AMR Centre candidate targets superbugs with problem metallo-β-lactamase enzymes
Alderley Park, UK The AMR Centre has nominated a preclinical candidate in its program that tackles drug resistance conferred by NDM-1 and other metallo-β-lactamases (MBL).
The MBL inhibitor (MBLI) research program will progress to clinical trials in 2020 and is focused on a novel small molecule that, when used in combination with β-lactam antibiotics, restores their function.
The patented molecule has been produced in only two years of preclinical research at the AMR Centre, a leader in the UK’s efforts to tackle antimicrobial resistance, which in-licensed the program from Swedish company Medivir AB.
Bacteria containing NDM-1 and other MBL enzymes represent a serious threat to global public health. NDM-1, for example, was first identified in 2008 and has already caused significant fatalities due to resistant infections of the blood, urinary tract, lungs and wounds.
MBL enzymes break down β-lactam antibiotics, including the so-called drugs of last resort, the carbapenems. They disable the ability of an antibiotic to kill the bacteria and, unusually, this resistance mechanism is easily transferable from one species of bacteria to another. The spread of MBL enzymes has the potential to greatly diminish the number of treatment options for organisms such as Escherichia coli and Klebsiella pneumoniae.
The AMR Centre’s MBLI research program is unique in that it tackles a wide range of MBL enzymes, including NDM, VIM and IMP-type enzymes.
AMRC’s Executive Director, Dr Peter Jackson said: “We are delighted to have reached this milestone. It’s the first program from the AMR Centre portfolio that we have taken all the way from early stage research to nomination of a preclinical development candidate.
“Our mission is to overcome resistance mechanisms and develop new treatments for serious infections. Our MBL inhibitor will be one of the first and, we hope, most effective broad-spectrum therapies against the emerging class of superbugs coming out of India and China. The bugs have evolved so that they produce an enzyme that uses the metal Zinc to inactivate existing β-lactam antibiotics. This renders some of the most widely-used drugs such as meropenem and imipenem ineffective, and our new drug has been shown in lab studies to restore the activity of these important treatments.
“There are now hundreds of cases of infection in the UK, rising from zero over the last five years. In some areas of India and China, the problem is already endemic and there’s a big pool of MBL-producing bacteria waiting to come our way.
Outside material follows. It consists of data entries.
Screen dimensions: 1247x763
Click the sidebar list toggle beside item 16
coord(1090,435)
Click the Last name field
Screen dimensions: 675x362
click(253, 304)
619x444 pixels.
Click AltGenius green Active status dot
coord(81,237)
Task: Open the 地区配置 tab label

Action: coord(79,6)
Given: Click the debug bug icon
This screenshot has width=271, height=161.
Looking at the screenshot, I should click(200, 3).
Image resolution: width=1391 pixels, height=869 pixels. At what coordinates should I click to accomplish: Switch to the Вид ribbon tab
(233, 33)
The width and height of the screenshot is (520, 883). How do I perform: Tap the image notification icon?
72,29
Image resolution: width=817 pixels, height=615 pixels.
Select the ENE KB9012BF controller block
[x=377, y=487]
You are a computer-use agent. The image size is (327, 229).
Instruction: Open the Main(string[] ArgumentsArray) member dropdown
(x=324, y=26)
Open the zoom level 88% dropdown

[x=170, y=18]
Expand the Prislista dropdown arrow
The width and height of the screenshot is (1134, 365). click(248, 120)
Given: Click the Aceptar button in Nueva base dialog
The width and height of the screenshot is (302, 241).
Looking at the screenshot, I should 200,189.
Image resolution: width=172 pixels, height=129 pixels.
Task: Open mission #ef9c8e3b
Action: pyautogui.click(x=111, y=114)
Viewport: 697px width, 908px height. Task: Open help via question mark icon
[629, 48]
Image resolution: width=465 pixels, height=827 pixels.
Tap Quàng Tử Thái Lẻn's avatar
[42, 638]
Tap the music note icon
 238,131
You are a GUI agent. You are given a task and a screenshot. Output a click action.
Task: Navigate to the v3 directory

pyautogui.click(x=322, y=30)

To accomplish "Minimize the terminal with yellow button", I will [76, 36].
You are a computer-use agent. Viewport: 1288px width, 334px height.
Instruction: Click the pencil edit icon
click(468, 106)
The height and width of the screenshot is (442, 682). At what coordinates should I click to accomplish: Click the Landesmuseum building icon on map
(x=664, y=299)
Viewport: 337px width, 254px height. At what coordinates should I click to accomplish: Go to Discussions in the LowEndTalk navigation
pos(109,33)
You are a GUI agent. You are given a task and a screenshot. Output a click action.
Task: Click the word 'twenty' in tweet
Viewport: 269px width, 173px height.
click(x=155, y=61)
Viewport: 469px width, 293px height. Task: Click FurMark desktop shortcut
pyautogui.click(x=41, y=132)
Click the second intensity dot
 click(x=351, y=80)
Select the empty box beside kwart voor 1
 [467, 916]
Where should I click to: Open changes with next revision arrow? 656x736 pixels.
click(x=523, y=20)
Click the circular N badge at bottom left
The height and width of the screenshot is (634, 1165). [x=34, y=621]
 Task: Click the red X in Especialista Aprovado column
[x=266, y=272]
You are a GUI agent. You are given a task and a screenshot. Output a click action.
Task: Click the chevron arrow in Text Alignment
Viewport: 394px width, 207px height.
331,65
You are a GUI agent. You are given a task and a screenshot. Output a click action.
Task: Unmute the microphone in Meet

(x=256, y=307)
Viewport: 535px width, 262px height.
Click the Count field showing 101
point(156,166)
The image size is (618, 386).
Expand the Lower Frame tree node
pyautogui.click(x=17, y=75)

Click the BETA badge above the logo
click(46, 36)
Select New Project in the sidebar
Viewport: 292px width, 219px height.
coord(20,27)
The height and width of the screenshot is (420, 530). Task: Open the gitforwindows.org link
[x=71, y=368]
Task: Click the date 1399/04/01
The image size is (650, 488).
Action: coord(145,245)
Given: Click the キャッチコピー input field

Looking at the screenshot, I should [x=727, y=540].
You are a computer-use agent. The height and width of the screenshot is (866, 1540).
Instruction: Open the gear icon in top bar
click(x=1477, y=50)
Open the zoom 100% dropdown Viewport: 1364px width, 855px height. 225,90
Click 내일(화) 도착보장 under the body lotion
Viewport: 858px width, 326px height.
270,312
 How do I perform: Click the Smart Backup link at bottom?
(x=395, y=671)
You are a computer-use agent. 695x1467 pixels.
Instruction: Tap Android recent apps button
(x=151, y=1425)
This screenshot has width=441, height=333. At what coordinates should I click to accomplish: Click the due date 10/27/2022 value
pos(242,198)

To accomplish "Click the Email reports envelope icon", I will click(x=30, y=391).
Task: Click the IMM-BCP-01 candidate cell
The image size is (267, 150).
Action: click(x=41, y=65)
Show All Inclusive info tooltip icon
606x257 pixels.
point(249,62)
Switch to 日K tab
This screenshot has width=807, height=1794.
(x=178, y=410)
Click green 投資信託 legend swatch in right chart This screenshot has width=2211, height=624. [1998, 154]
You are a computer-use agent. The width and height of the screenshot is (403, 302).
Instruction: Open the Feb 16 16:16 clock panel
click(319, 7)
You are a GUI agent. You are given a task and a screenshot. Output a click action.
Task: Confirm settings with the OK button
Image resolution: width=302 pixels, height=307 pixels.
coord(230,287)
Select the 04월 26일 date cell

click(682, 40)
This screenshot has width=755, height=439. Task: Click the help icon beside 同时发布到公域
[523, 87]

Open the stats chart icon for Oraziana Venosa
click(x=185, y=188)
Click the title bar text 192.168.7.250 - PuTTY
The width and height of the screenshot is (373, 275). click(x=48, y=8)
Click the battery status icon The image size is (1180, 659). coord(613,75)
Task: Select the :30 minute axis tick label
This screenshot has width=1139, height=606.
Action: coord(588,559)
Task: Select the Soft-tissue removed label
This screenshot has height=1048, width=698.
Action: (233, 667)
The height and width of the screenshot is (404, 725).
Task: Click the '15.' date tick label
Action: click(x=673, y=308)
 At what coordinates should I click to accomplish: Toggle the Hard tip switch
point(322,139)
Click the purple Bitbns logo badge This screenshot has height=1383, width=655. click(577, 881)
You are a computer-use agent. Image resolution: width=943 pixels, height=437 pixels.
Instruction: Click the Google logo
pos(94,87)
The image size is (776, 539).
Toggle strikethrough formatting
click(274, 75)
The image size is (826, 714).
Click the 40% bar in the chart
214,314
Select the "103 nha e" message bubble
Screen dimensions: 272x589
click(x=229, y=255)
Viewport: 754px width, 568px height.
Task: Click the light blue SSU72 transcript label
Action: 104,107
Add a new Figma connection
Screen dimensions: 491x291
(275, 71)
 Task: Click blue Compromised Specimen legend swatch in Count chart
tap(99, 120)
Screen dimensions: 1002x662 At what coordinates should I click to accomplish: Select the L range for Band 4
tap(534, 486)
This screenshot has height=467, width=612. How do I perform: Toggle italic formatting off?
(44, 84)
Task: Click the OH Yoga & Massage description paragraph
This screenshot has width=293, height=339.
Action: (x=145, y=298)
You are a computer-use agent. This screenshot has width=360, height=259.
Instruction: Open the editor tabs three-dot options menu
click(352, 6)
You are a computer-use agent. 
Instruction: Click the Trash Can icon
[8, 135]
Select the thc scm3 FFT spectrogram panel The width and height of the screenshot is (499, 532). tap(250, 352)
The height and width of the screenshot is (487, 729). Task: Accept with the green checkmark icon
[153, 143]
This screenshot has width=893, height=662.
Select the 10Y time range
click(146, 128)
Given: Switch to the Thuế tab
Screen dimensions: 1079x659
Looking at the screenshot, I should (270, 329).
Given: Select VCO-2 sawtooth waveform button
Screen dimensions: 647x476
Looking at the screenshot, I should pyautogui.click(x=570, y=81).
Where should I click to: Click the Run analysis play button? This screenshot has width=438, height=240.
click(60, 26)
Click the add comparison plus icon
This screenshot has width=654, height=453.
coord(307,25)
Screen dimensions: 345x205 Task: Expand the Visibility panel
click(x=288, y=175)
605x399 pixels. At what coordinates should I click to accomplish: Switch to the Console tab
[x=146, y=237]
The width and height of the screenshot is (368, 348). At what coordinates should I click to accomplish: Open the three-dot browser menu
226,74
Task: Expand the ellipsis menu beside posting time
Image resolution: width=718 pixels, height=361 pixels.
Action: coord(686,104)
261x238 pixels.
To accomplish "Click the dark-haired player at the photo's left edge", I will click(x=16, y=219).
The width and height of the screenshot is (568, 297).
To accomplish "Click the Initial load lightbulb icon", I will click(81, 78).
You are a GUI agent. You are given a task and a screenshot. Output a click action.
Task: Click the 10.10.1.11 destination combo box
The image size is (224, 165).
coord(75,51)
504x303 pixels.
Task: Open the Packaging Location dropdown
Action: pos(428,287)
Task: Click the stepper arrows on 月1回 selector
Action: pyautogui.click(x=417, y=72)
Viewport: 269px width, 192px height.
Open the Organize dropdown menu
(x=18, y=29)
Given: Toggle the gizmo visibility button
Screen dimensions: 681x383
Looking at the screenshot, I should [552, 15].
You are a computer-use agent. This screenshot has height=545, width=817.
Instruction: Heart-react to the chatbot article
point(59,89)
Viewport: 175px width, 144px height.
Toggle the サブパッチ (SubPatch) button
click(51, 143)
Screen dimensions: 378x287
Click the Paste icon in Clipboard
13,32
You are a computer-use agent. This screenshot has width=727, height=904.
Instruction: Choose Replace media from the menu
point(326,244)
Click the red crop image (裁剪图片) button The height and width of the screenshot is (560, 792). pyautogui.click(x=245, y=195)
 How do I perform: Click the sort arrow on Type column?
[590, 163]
“We’ve got 12 months of work to do now to confirm that the new drug is safe for use in humans, to support our first clinical trials in late 2020.”
For further information, please contact: Chris Hulme at Influential on 07971 350116
About metallo-β-lactamases
The diverse gene family that encodes metallo-β-lactamases is extensive and found in prevalent Gram-negative pathogens such as Escherichia coli, Klebsiella pneumoniae, Pseudomonas aeruginosa and Acinetobacter baumannii. These enzymes are also referred to as carbapenemases, as they provide resistance to carbapenem antibiotics. Carbapenemase-producing bacteria are cited as ‘superbugs’ owing to the difficulty in treating infections caused by them, as carbapenems are regarded as drugs of last resort. Given the propensity of Gram-negative bacteria to exchange genetic material, it has been predicted that the prevalence of MBLs in clinical isolates will rise. For example, horizontal gene transfer in these organisms often results in a multi-drug resistance phenotype through exchange of several resistance determinants on one transferable element. Indeed, organisms containing MBLs are often resistant to several other antibiotic classes such as aminoglycosides and fluoroquinolones.
About the AMR Centre
Established in May 2016, the AMR Centre is a key part of the UK’s response to the global threat from antimicrobial resistance. Based at Alderley Park in the UK, the AMR Centre is a company with public and private investors, to support/accelerate the development of new antibiotics through a fully integrated development capability, offering translational R&D through to clinical proof of concept.